TASK OBJECTIVE
Each line of the data below that contains "toolbar" must be copied.

THE DATA
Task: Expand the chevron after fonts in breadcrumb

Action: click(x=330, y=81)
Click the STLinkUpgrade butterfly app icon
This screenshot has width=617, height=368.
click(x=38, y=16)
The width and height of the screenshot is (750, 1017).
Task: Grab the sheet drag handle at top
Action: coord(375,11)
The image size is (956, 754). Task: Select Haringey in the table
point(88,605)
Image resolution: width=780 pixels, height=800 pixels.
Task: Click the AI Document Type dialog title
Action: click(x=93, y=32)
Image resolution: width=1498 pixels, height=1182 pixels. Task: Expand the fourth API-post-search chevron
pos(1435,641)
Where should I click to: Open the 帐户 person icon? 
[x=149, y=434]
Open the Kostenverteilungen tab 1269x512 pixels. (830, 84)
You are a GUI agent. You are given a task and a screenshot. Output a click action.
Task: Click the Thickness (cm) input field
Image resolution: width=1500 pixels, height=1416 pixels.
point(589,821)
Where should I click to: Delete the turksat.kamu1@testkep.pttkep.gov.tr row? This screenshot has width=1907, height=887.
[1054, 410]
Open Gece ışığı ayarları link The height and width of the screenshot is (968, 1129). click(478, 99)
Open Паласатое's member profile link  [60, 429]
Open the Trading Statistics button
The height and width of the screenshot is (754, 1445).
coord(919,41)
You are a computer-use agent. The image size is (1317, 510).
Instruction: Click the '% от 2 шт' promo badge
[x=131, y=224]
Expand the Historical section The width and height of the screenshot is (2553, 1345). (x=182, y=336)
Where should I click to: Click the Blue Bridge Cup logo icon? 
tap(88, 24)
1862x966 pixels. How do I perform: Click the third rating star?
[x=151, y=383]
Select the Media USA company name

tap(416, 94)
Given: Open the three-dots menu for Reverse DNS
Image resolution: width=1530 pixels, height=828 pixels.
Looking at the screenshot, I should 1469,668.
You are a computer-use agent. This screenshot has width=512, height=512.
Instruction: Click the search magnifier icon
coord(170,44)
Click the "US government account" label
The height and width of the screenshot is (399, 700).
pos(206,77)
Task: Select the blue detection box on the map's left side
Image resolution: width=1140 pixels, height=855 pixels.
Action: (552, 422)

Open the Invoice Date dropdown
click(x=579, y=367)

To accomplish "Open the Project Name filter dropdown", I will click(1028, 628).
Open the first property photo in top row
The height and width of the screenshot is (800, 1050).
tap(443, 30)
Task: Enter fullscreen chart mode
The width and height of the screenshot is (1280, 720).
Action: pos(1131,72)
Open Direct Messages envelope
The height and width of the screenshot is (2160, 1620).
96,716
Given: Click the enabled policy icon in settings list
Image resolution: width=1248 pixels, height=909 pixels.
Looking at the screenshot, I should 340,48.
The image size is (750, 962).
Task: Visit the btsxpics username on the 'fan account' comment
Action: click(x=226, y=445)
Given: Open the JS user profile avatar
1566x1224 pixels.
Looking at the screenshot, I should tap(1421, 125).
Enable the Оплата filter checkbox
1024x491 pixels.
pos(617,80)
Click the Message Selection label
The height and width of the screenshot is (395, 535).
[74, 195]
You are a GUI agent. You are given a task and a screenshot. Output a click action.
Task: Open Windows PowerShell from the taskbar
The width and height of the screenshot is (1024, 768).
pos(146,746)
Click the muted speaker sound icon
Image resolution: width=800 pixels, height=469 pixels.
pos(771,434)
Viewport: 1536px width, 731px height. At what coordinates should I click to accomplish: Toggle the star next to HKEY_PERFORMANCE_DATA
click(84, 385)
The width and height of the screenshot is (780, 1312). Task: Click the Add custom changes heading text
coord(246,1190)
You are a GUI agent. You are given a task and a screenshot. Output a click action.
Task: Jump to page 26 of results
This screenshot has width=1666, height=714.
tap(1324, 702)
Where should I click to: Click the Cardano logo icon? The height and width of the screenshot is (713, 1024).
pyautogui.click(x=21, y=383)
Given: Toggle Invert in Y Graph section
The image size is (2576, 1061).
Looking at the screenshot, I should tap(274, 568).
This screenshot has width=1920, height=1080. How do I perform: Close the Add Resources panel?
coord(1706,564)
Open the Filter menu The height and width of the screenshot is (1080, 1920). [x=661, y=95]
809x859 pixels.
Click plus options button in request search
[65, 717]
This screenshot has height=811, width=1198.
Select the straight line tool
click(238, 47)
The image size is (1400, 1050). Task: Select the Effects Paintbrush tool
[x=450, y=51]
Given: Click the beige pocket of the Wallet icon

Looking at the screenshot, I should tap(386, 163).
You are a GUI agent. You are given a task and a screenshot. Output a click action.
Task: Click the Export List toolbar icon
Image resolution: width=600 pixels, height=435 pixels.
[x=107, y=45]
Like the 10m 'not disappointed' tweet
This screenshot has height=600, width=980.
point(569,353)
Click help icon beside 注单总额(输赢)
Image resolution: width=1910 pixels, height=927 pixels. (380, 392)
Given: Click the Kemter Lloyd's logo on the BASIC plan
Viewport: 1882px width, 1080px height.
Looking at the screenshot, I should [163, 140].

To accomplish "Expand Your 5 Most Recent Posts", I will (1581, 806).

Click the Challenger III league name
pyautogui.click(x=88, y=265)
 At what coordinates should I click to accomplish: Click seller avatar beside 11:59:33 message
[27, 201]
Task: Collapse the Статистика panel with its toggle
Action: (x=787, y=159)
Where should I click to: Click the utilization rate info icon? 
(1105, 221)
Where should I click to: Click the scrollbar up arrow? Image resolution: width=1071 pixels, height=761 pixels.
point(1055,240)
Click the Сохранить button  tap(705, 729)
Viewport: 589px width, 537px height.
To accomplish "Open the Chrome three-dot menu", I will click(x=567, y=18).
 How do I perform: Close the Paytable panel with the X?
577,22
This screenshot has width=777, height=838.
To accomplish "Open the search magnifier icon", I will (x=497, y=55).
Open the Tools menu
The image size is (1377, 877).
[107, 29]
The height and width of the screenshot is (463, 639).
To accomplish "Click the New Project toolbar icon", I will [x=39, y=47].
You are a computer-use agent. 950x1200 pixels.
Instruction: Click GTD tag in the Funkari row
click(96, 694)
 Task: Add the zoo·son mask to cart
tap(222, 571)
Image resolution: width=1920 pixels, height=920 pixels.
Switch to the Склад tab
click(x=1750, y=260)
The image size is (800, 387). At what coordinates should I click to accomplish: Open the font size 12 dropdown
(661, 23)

RESULT OF THIS TASK
Task: Click the Export List toolbar icon
To accomplish "Click the New Project toolbar icon", I will [x=39, y=47].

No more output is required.